## Your instructions
Pick out all lines of the entries that include the word "Open" and copy them.

## Raw data
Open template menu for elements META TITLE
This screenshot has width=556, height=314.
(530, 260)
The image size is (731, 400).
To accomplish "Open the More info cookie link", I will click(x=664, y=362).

--

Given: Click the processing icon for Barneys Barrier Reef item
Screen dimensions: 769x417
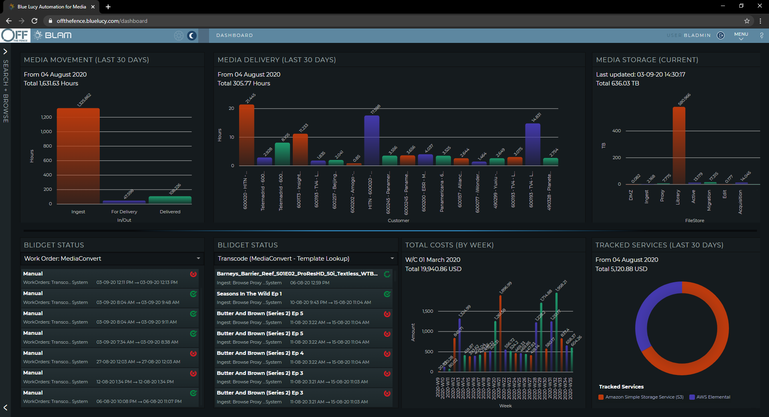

## Result for this task
Open template menu for elements META TITLE
To accomplish "Open the More info cookie link", I will click(x=664, y=362).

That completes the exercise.